**Page**
━━━━━━━━━━
This column often focuses on export demand because most prairie farm commodity production far exceeds what the domestic market can consume.

However, domestic demand is important because it is stable, unaffected by the uncertainties that can come from trade disputes, currency fluctuations, geopolitical conflicts and transportation snarls.

Growing domestic demand is a good thing for agriculture.

I am old enough to remember Expo ’67, the world fair in Montreal. That year a patriotic ditty written by Bobby Gimby with the title Ca-na-da was heard everywhere.

You might know it: CA-NA-DA, (one little, two little, three Canadians) We love you, (Now we are twenty million).”

We are double that now, in fact a little more.

Statistics Canada estimated the population at 41 million as of April 1.

That’s a lot more people going to the grocery store.

To get an idea of what this means for domestic food demand, I looked at Statistics Canada’s annual report, Supply and Disposition of Food in Canada.

I checked out 23 years of data between 2000, when the population was at 30.5 million, and 2023, when it surpassed 40 million. This was a 31 per cent increase.

The population growth helped generate big increases in some food types, but not all.

The slow growers were foods falling out of favour generally as consumer diets shift. However, population growth helped offset the negative effect of per capita reductions.

For some time now chicken has increasingly become the meat of choice in Canada and elsewhere, with per capita consumption growing while pork and beef fall.

Canadian domestic consumption of chicken rose to 1.4 billion kilograms in 2023, up 57 per cent from 893 million kg in 2000. Consumption rose almost every year over the 23 years and rose faster than the population increase.

Statistics Canada does not have actual per capita consumption data, but as a rough equivalent it has statistics on food available per person.

That shows eviscerated chicken availability increased to 35 kg per person in 2023, up 21 per cent from 29 kg in 2000.

Chicken is under supply management and so relies almost entirely on the domestic market.
━━━━━━━━━━
**Instructions**
**a.** List the uncertainties that the column on Canadian food demand says domestic demand is unaffected by.
**b.** According to the column on Canadian food demand, how much chicken did Canadians consume domestically in 2023?
**c.** Write a continuation of the column on Canadian food demand, picking up after its final sentence.

**Data provided**
━━━━━━━━━━
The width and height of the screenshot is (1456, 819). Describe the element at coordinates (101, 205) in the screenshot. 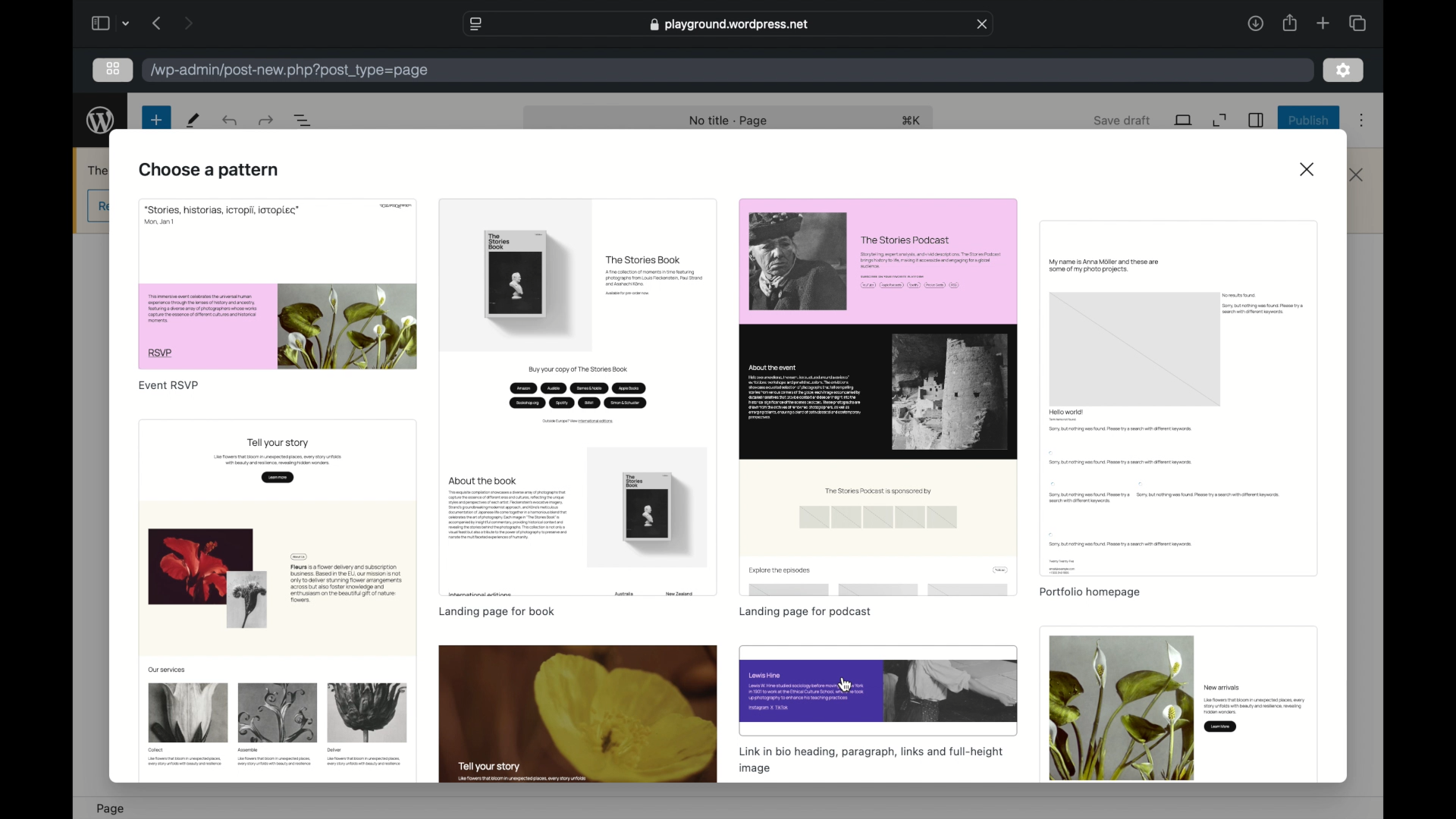

I see `obscure icon` at that location.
━━━━━━━━━━
**In response**
**a.**
- Trade disputes
- Currency fluctuations
- Geopolitical conflicts
- Transportation snarls

**b.** 1.4 billion kilograms.

**c.**
Pork has a different story.

Individuals in Canada and the United States are eating less pork and beef.

In the early 2000s, pork availability in Canada was around 22 kg per person, but that fell, and by 2020 and 2021 was around 14 to 15 kg before bouncing back above 17 kg in 2023.

From 2000-23, per capita availability fell 20 per cent, but the total amount of pork consumed rose four per cent because the population increased.

In the same period, the Canadian pork industry became an exporting powerhouse.

In 2000, domestic pork disappearance was greater than exports — 880,000 tonnes domestic to 656,000 exports. There was a rare strong year-over-year domestic increase in 2023, jumping to 917,000 tonnes from 778,000 in 2022. However, exports still dominated at 1.4 million tonnes.

Wheat flour domestic disappearance is up 14.5 percent.

There is another interesting story in dairy.

Fluid milk per capita consumption has declined, but because of population increase the total amount of milk consumed fell less than it would have if the population was static.

Skim and one per cent fat milk sharply declined since 2000, by 57 per cent and 32 per cent, respectively, while two per cent drifted down 12 per cent.

Whole milk, 3.25 per cent milk fat, declined until 2012, but then began to increase and is up six per cent over where it was in 2000.

Cream with 18 per cent fat also increased and is now more than 200 per cent higher than in 2000. Yogurt and cheese are way up, too.

There could be several reasons for these shifts. Research shows skim milk might not be that good for weight watchers. High fat gourmet coffees and desserts are popular.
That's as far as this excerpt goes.